- Relator(a)
- Ministro Reynaldo Soares da Fonseca
- Órgão julgador
- Quinta Turma
- Data do julgamento
- 07/12/2021
- Data de publicação
- 13/12/2021
STJ – Acórdão, Rel. Ministro Reynaldo Soares da Fonseca, Quinta Turma, j. 07/12/2021, p. 13/12/2021
AGRAVO REGIMENTAL NO HABEAS CORPUS. TRÁFICO DE DROGAS. CAUSA ESPECIAL DE DIMINUIÇÃO DA PENA. ART. 33, § 4º, DA LEI N. 11.343/2006. NÃO INCIDÊNCIA. NÃO PREENCHIMENTO DOS REQUISITOS PREVISTOS EM LEI. PACIENTE QUE SE DEDICAVA A ATIVIDADES CRIMINOSAS. INVERSÃO DO JULGADO. NECESSIDADE DE REVOLVIMENTO DO ACERVO FÁTICO E PROBATÓRIO. INVIABILIDADE NA VIA ELEITA. AGRAVO REGIMENTAL NÃO PROVIDO. - Nos termos do art. 33, § 4º, da Lei n. 11.343/2006, os condenados pelo crime de tráfico de drogas terão a pena reduzida, de um sexto a dois terços, quando forem reconhecidamente primários, possuírem bons antecedentes e não se dedicarem a atividades criminosas ou integrarem organização criminosa. - No caso dos autos, extrai-se que as instâncias ordinárias formaram sua convicção com base nos elementos fáticos constantes dos autos para afastar a aplicação da redutora do art. 33, § 4º, da Lei de Drogas, por entender que os pacientes se dedicavam ao tráfico de forma habitual, tendo em vista as circunstâncias do delito.

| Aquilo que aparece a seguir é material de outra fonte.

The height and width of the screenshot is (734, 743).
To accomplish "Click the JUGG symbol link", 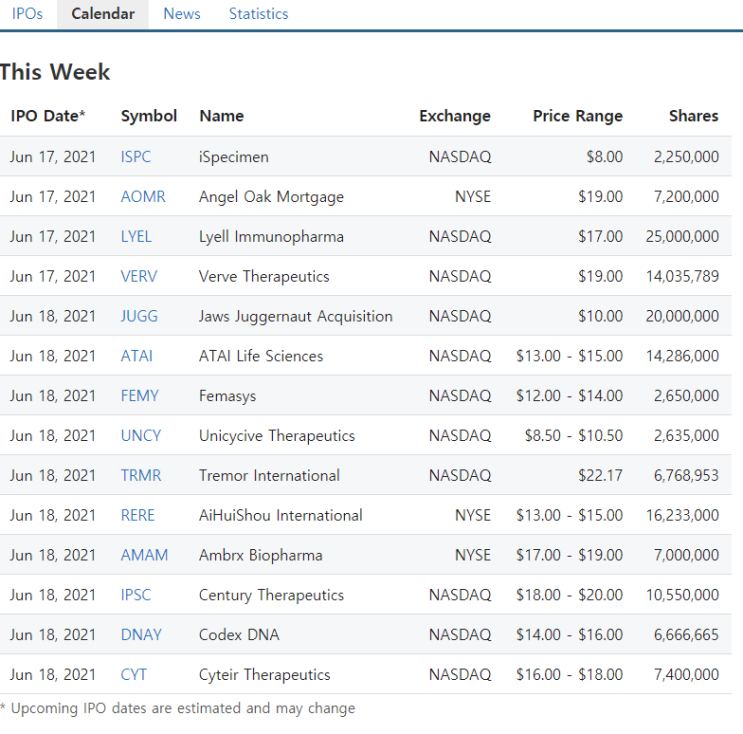I will 139,316.
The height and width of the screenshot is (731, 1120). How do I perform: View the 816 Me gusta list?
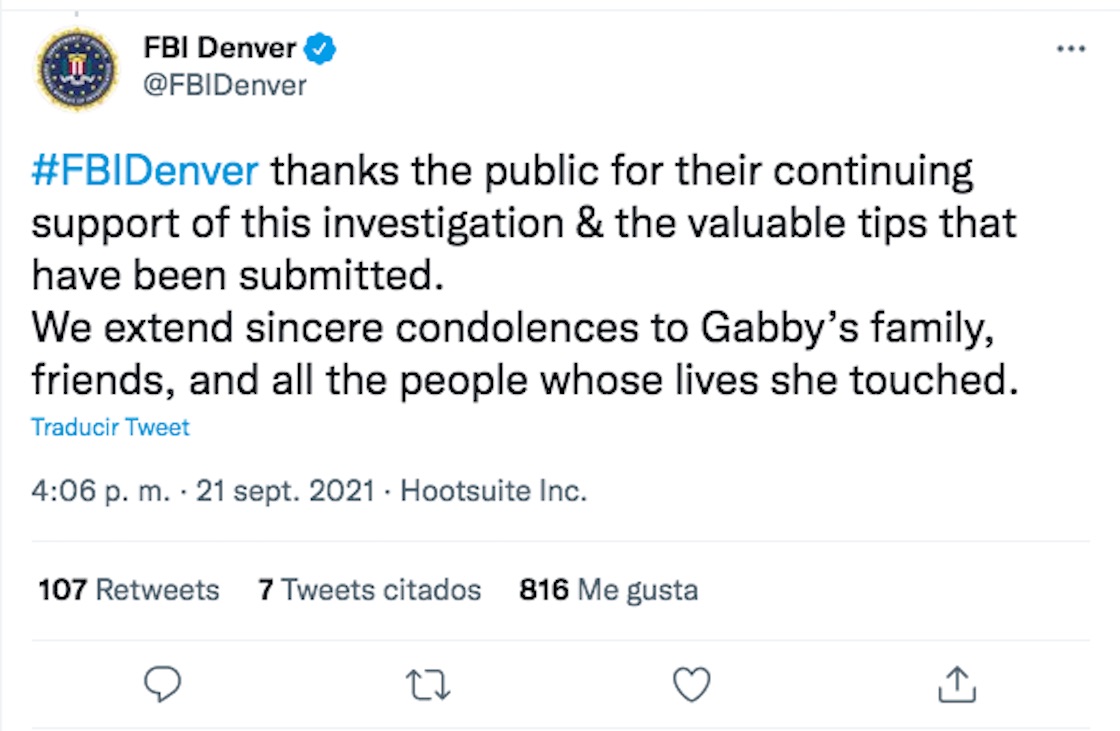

Cabe ressaltar que, ao contrário do alegado pelo defesa, não foi apenas a quantidade de drogas que levou a conclusão de que os pacientes se dedicavam às atividades criminosas - além da quantidade da droga apreendida, que não é inexpressiva - 2,735 kg de maconha, ainda foram apreendidos balança de precisão, papel com contabilidade, dinheiro em espécie (R$ 13.000,00), arma de fogo. Dessa forma, a Corte de origem se convenceu de que os pacientes se dedicavam, efetivamente, às atividades criminosas, porque não se tratava de traficante ocasional. Desconstituir tais assertivas demandariam, necessariamente, o revolvimento do conjunto fático-probatório, inviável na via estreita do habeas corpus. - Agravo regimental não provido. (AgRg no HC n. 704.632/RO, relator Ministro Reynaldo Soares da Fonseca, Quinta Turma, julgado em 7/12/2021, DJe de 13/12/2021.)